Upon investigation, Tucows’ Engineering team observed that the issue was due to an attack that exhausted the authentication connections impacting new logins and causing them to fail.

At 11:04 AM ET, the Engineering team started the mitigation process by restarting the authentication service and by blocking the offending traffic. Due to the continuous changes in the attack patterns, Tucows had to continuously amend the rules to block the new sources.

As part of the mitigation efforts, Tucows Engineering executed multiple emergency maintenance to improve the performance during the incident.

At 8:56 PM ET, The Engineering team was able to successfully block all the offending traffic and clear the backlog of login requests to restore the services successfully.

Tucows is to continue working on improving the overall security mitigation services to address and rectify future attacks in a timely manner.

Thank you,

Tucows Engineering Team

Posted Apr 30, 2020 - 21:44 UTC

Our team has implemented a solution and this issue should now be resolved.
Posted Apr 29, 2020 - 01:11 UTC
Our operation team is working on the authentication subsystem and implemented a fix on the issue. Users should be able to login to the account via webmail/POP/IMAP now. However, some users may still experience slow logins. Our operation team continues to perform checks and monitor its status.
Posted Apr 28, 2020 - 22:25 UTC
The issue was identified and our team is working on a solution at this moment.

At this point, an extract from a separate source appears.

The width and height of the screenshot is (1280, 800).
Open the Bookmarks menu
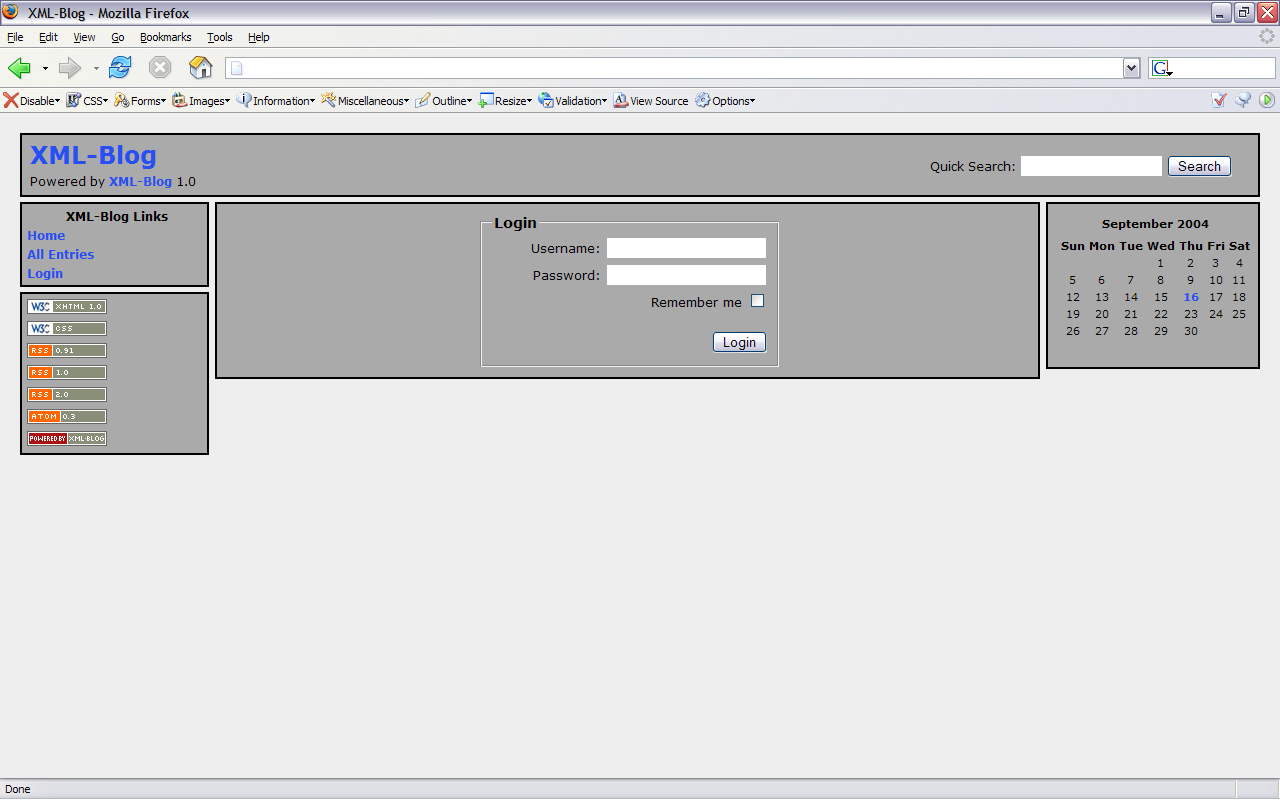[165, 37]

We will continue to provide further updates as they becomes available.
Posted Apr 28, 2020 - 20:45 UTC
The Operations team is implementing a change that should help free up some connections slots for new connection requests.

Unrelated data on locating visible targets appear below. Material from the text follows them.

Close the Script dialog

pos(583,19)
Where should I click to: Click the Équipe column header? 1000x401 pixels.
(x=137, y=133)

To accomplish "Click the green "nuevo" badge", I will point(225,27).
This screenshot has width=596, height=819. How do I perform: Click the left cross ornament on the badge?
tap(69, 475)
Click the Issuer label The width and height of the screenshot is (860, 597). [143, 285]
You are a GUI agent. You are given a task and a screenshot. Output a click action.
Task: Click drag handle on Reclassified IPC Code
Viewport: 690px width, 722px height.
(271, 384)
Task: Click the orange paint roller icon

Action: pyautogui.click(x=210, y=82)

Updates will be provided as soon as possible
Posted Apr 28, 2020 - 19:18 UTC
As our Operations department continues to investigate the authentication issues on Cluster B, they have implemented some mitigation measures in place to help with the problem.

Updates will be provided as soon as they are available
Posted Apr 28, 2020 - 18:53 UTC
Our Operations department is continuing to investigate the authentication issues users on Cluster B are experiencing.

Updates will be posted as soon as possible
Posted Apr 28, 2020 - 17:04 UTC
We are currently experiencing an issue that is impacting (IMAP, POP, Cluster B, Webmail). We're experiencing authentication problems in cluster B that may affect end users, our operations team is investigating.

Client Impact: Some users might experience authentication issues when attempting to access POP, IMAP and webmail services.

Updates will be provided as soon as possible
Posted Apr 28, 2020 - 15:30 UTC
This incident affected: Hosted Email (Cluster B, Webmail).